Depressão e suicídios tendem aumentar após a pandemia, segundo OMS

Pesquisadora diz que as perdas de uma quarentena são emocionais, físicas e financeiras
Brasil tem hoje o maior número de pessoas com depressão no continente latino americano

As autoridades da Organização Mundial de Saúde (OMS) estão preocupadas com o avanço de casos de depressão e suicídios no mundo inteiro, diante do quadro desalentador da pandemia do coronavírus.

Os dados indicam que 330 milhões de pessoas no mundo sofrem com a depressão. Nesse contexto, estão inseridos 12 milhões de brasileiros. Segundo relatório da OMS, o Brasil é o País com maior número de casos na América Latina.

Essa situação, que ainda não despertou nacionalmente as autoridades da área de saúde, tem afetado consideravelmente a qualidade de vida da população, que sofre com transtornos, fobias e exacerbação da ansiedade. Tudo isso, segundo os pesquisadores no mundo, tende a aumentar  na e no pós pandemia.

A pesquisadora da Universidade Federal de São Paulo (Unifesp), professora Danielle Admoni, destaca que o  aumento de casos de depressão e suicídio pós-pandemia é um fenômeno observado historicamente em catástrofes naturais, como furacões, ou sanitárias, como foi com o ebola.

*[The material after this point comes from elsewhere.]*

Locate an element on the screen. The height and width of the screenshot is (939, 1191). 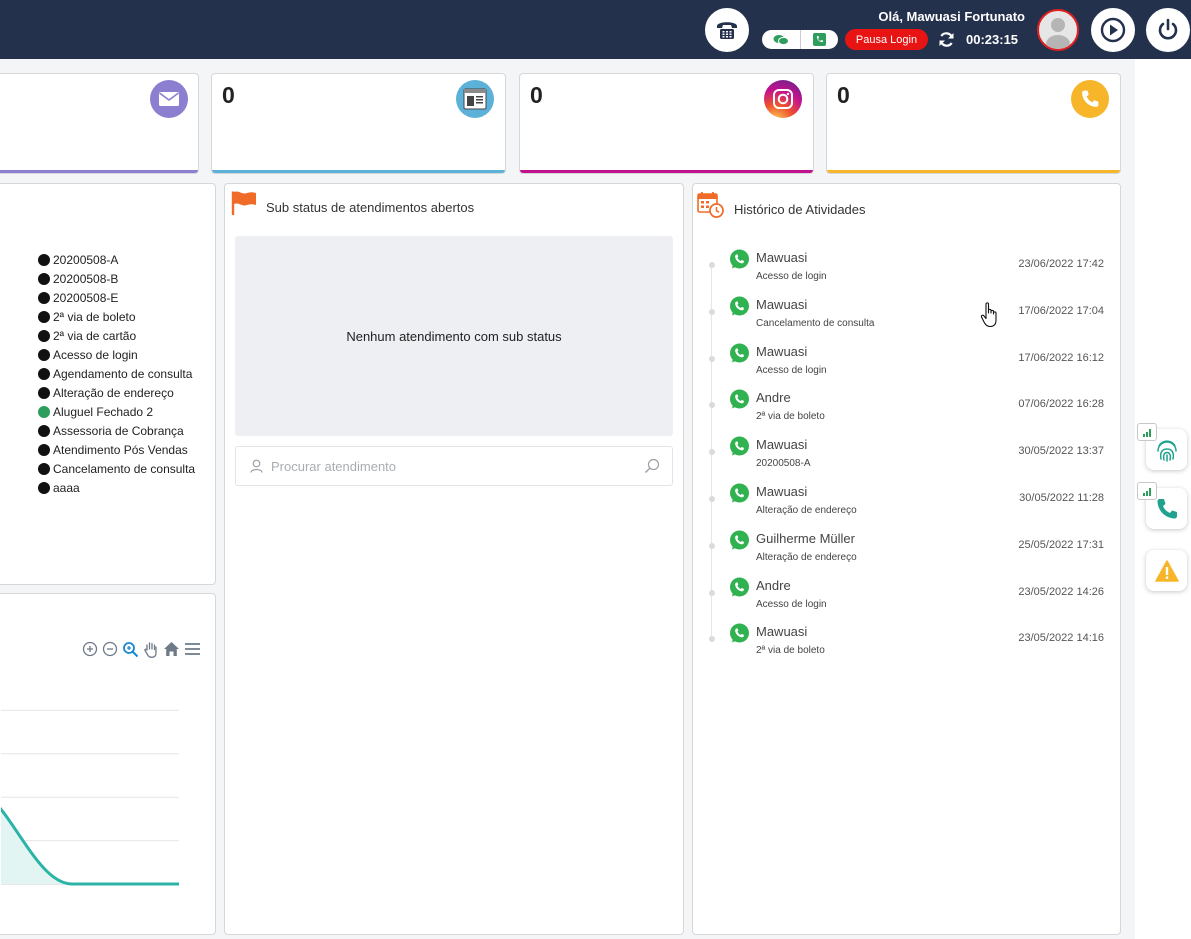
logout-button is located at coordinates (1168, 30).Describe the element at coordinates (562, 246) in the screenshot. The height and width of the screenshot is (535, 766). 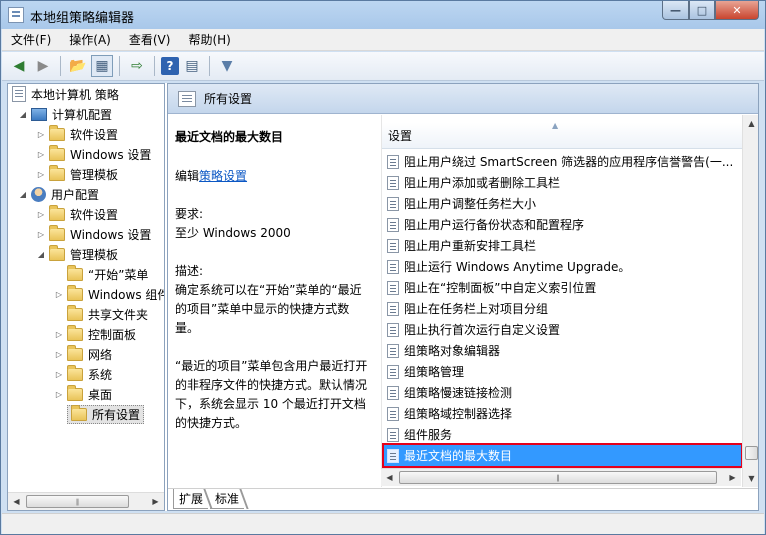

Para ela, no atual momento as  pessoas estão se cuidando em função da ameaça mortal do vírus do Covid-19. No entanto, afirma que  passada essa necessidade de sobrevivência, as fichas vão caindo, e aparecem concretamente as perdas de uma quarentena: emocionais, físicas, financeiras.

“Aí as pessoas se deprimem. Assim é esperado um aumento dos casos de suicídio”, diz ela, preocupada com a falta de postos de atendimento no País, para cuidar das pessoas afetadas pela depressão.